Visto che la grande novità era rappresentata dalla possibilità di variare il par 5 delle buche 1 e 18, abbiamo rintracciato la scorecard del bellissimo percorso disegnato da Robert Trent Jones Junior.

Ci ha attirato una frase, scritta sopra le caselle delle prime nove buche: “Tee it forward… Play faster… Have more fun!” (Usa il tee avanzato, gioca più rapidamente, divertiti di più).

Per chi non lo sapesse “Tee it forward” è una campagna lanciata qualche anno fa dalla Professional Golf Association (PGA) of America e dalla United States Golf Association (USGA), i due maggiori enti golfistici degli Stati Uniti.

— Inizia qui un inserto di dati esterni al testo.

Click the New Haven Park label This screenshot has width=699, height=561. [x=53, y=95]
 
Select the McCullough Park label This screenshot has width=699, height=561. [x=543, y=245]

L’invito, supportato da due mostri sacri del nostro sport quali Arnold Palmer e Jack Nicklaus, dice più o meno così: “Vuoi divertirti?

E allora giocala partendo più avanti. I migliori giocatori del mondo segnano grandi score perché usano bastoni più corti e aperti per attaccare il green.

Scegli il tee che fa per te, in base alla lunghezza del tuo drive, anziché usare quelli arretrati che non vanno d’accordo con la tua forza o la tua abilità.

E se controllate la scorecard noterete che, accanto ai nomi dei tee, c’è proprio la lunghezza del drive, segnata in yarde.

Famosa è rimasta la partita fra Tiger Woods e il presidente americano Barack Obama, giocata nel febbraio 2013.

Sul piatto una puntata di 5 dollari a testa fra i quattro golfisti in campo e la scelta di piazzare la palla avanti.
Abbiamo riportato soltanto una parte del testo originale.